By Robert Romano — It would not be an election year without the White House offering yet another bailout for distressed borrowers who owe more money on their homes than they are worth.
Of course, it’s all political. Don’t let anyone tell you different.
“The goal is to build a constituency of borrowers underwater on their mortgages with the hope that they might — emphasis on might — be able to get some relief,” said Americans for Limited Government President Bill Wilson, calling it “nothing more than a cynical election year ploy.”
There is good reason to be skeptical about the government’s latest program, which would take taxpayer money out of TARP and be used for writing down the principal owed on mortgages.
Every single year of the Obama Administration, such programs have been attempted, including the failed 2009 mortgage modification program, which fell far short of its goal to modify 3 to 4 million mortgages. In the end, just a fraction of the goal— only about 10 percent — were even modified.
More recently, the White House expanded its mortgage refinance operations to allow refi’s above 125 percent loan-to-value. This would allow borrowers to get into a lower interest rate even if they are underwater on their mortgage.
That was done without any vote in Congress, too, and in spite of the fact the law that put Fannie Mae and Freddie Mac into government conservatorship only allowed refi’s of up to 90 percent loan-to-value.
But, if at first you don’t succeed, try, try again is the Obama mantra when it comes to its many failed efforts at foreclosure “prevention”. With millions more foreclosures anticipated this year, Obama appears convinced that trying the same thing over and over again expecting different results is not insane.
The Huffington Post’s Peter Goodman recently blasted Federal Housing Finance Administration head Edward DeMarco for refusing to engage in mass mortgage principal writedowns on the grounds it would result in billions of losses to taxpayers.
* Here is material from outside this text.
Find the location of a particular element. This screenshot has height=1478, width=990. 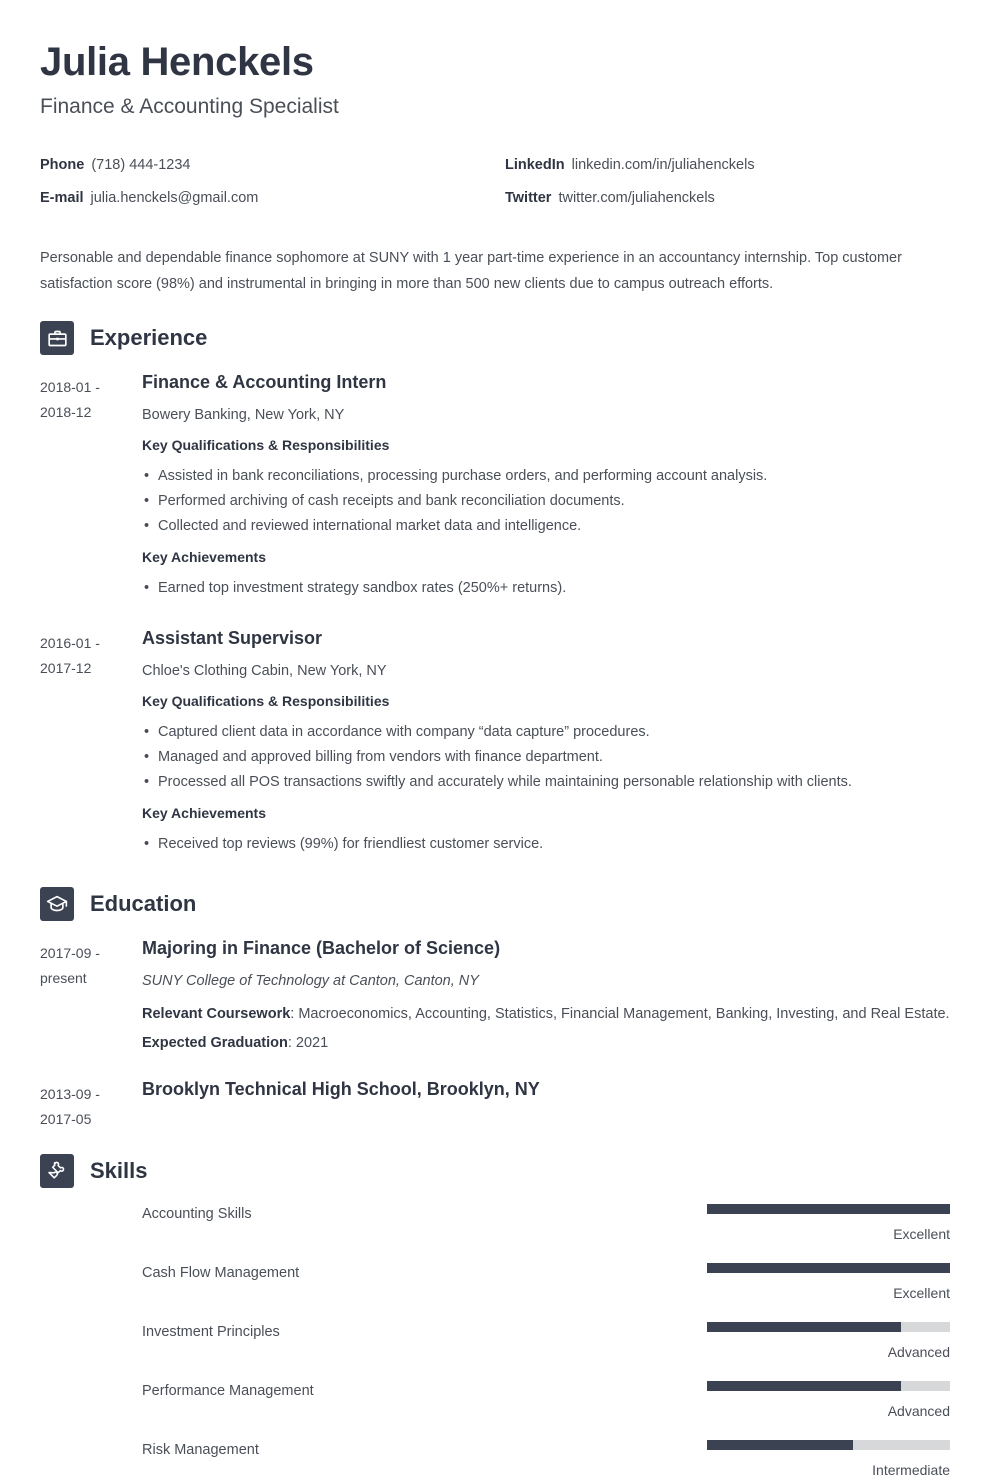

contact-value-phone: (718) 444-1234 is located at coordinates (141, 166).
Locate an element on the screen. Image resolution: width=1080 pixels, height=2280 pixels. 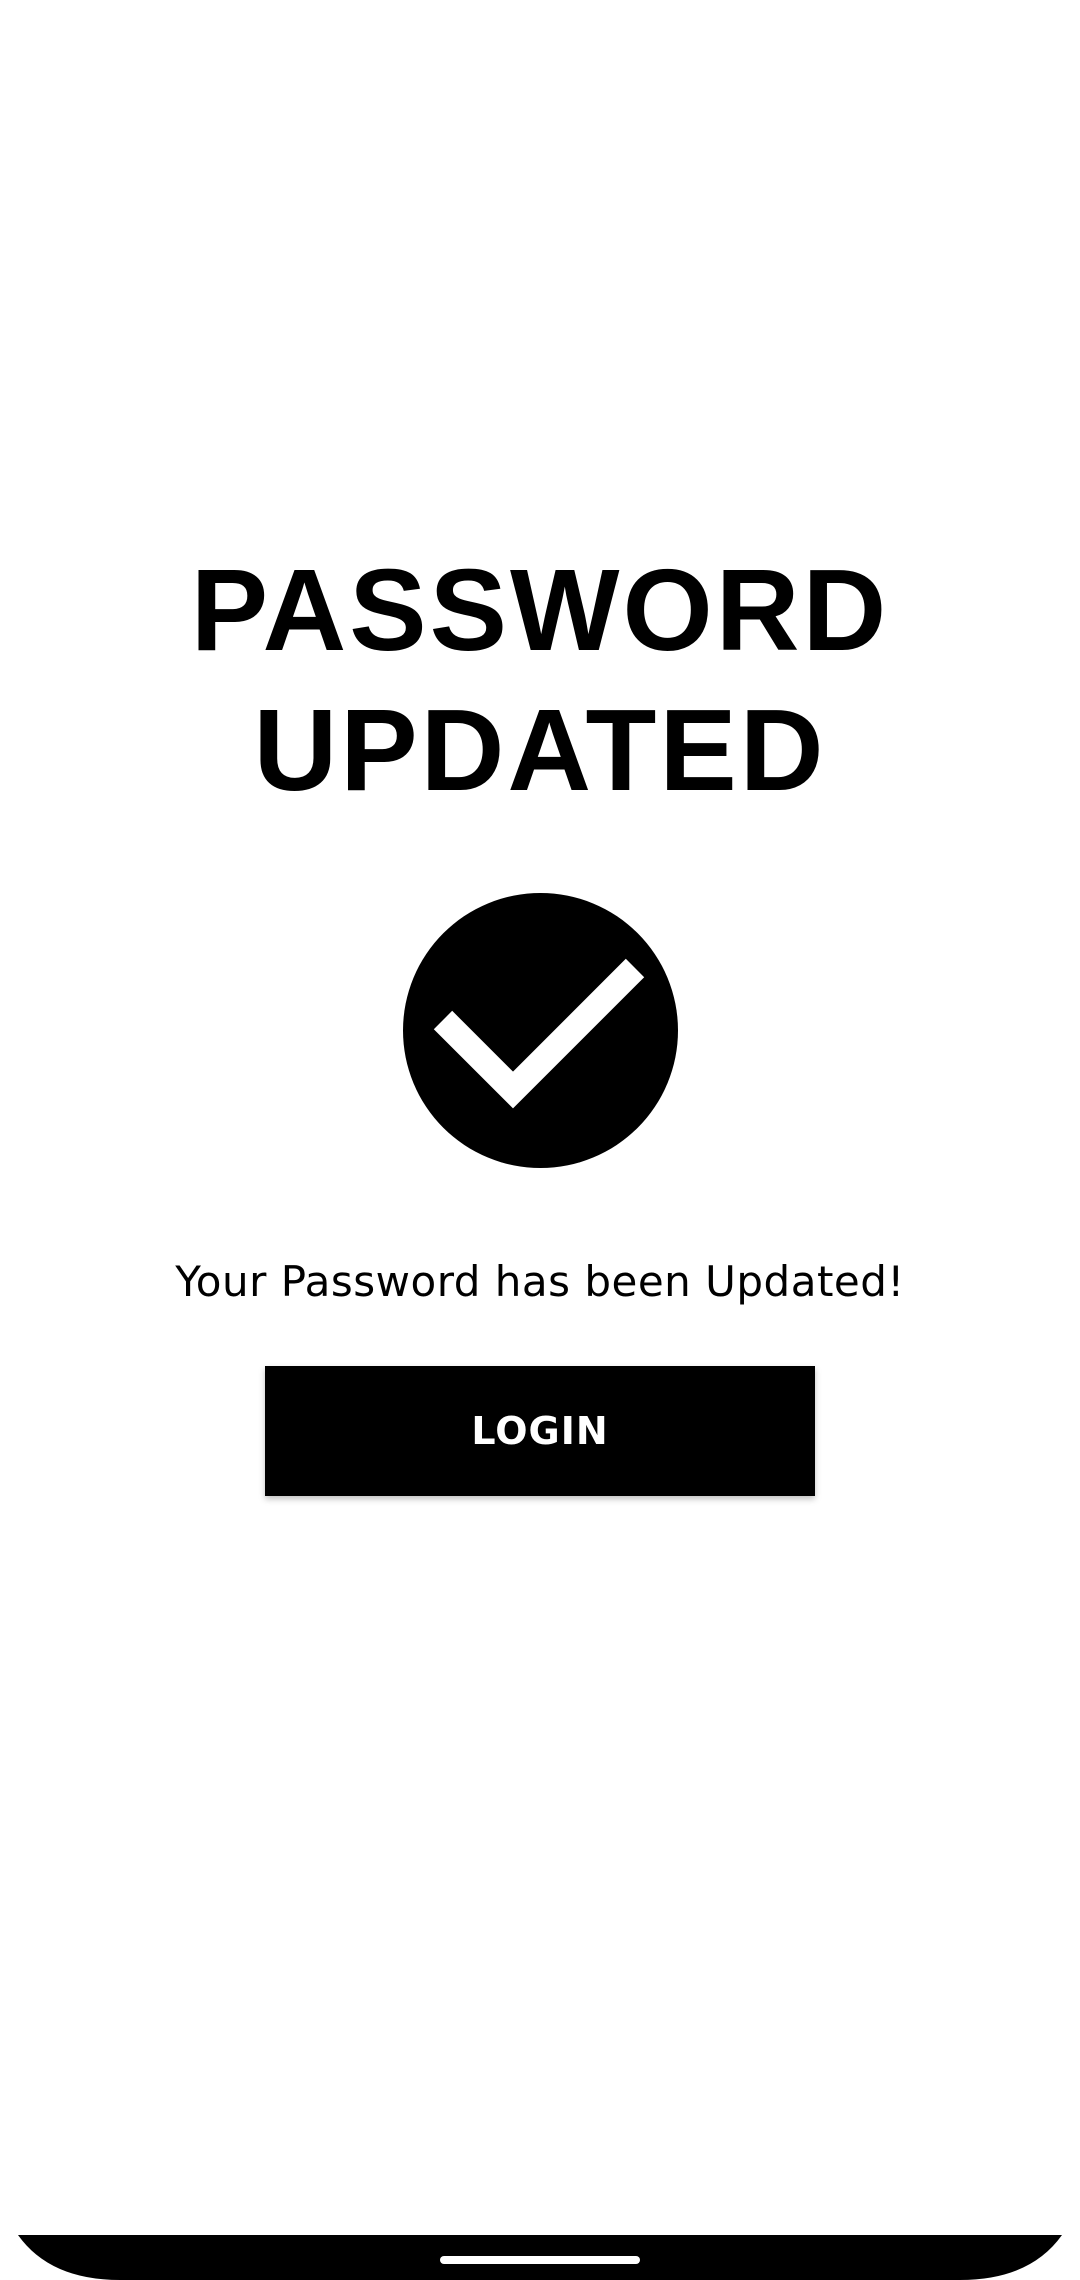
title-line-2: UPDATED is located at coordinates (540, 750).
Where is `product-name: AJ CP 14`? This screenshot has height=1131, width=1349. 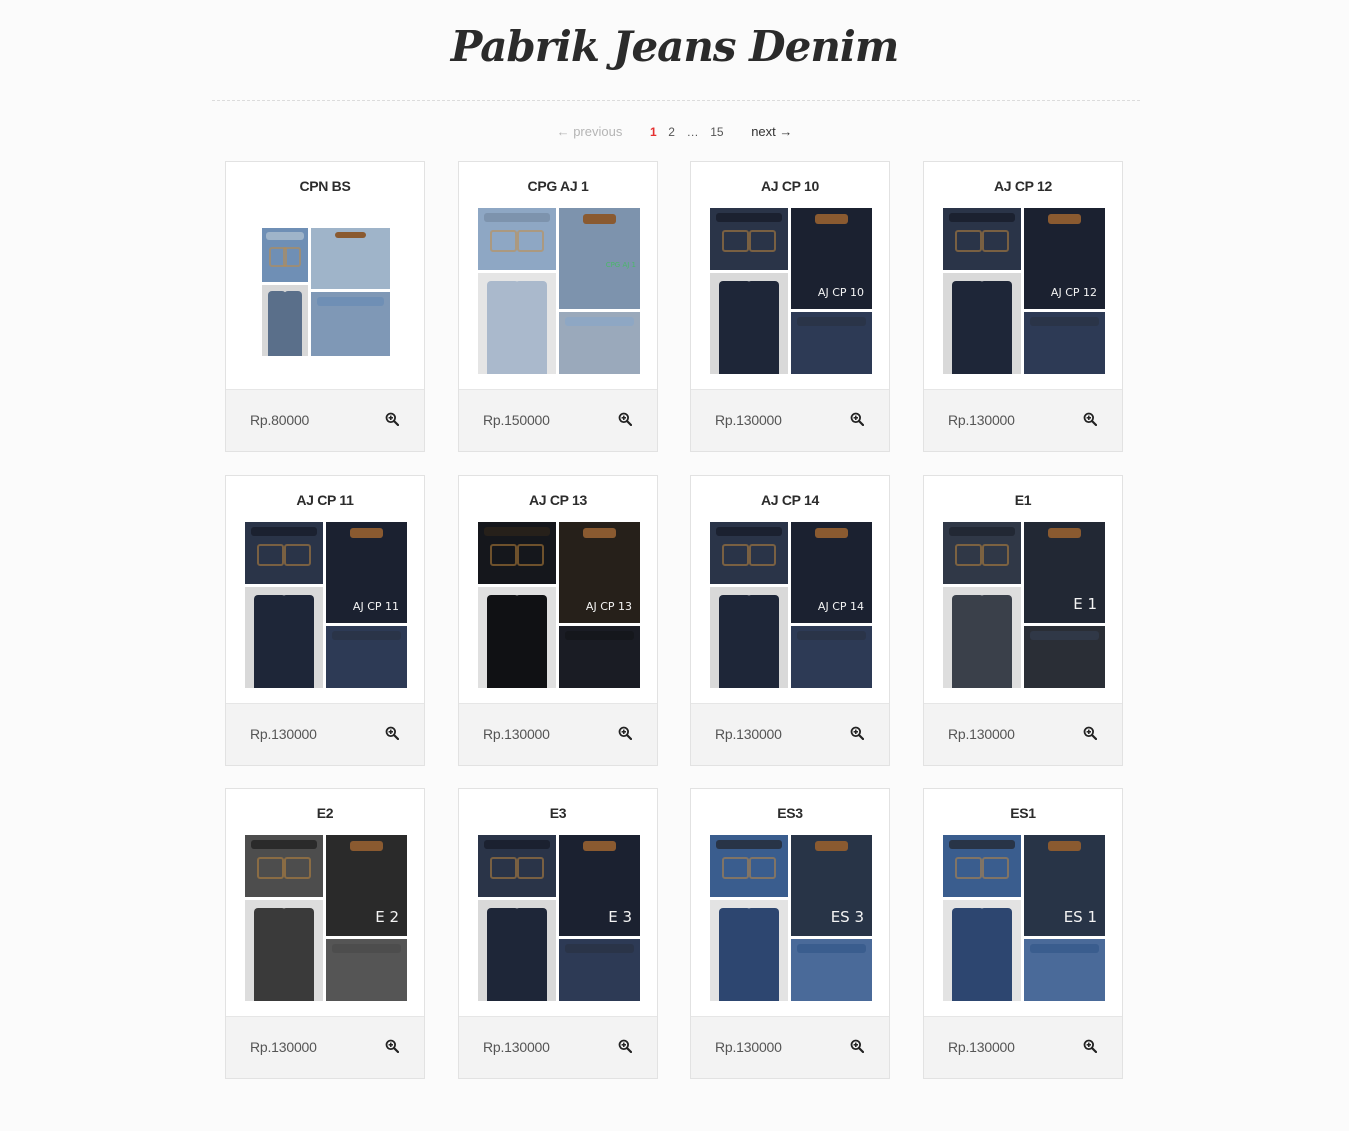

The Obama solution? Explained ALG’s Wilson, “Take the money out of another pot of taxpayer money, give it to Fannie and Freddie, and pretend it did not add to the deficit.” In this case, the monies would come out of what remains of the Troubled Asset Relief Program (TARP).
“This is yet another egregious abuse of executive power by Obama, and Congress must demand accountability, and rein in these bailout programs once and for all,” Wilson added, calling on the House Appropriations Committee to defund TARP and for the House Oversight Committee to investigate the bailout programs for any other wrongdoing.
But even if Congress had authorized the use of TARP for mass principal writedowns — it didn’t, but let’s assume for a moment it had — there would still be a big problem.
At most, there’s $134.5 billion left in TARP, according to a 2011 estimate by the U.S. Treasury. Just $109.5 billion according the Financial Roundtable and others. More recently, this month the Wall Street Journal’s Nick Timiraos stated there was just $20.9 billion left.
That compares with the $717 billion of negative equity nationwide, as reported by CoreLogic, on over 11 million properties. That is, $717 billion of more principal owed on homes in excess of they are worth at current market values.
Even if the Treasury estimate were correct about how much TARP remains, if every cent of the $134.5 billion were used for mortgage principal writedowns, it would only touch 18.7 percent of the negative equity.
In reality, far less than that will even be used for the program. Meaning, chances are, most underwater borrowers will not even qualify.
Which makes Obama’s gambit little more than an election year ploy. As ALG’s Wilson noted, it is all based on generating the hope that underwater borrowers might qualify to get their principal reduced, when more than likely, they will not. That is cynical.
Robert Romano is the Senior Editor of Americans for Limited Government.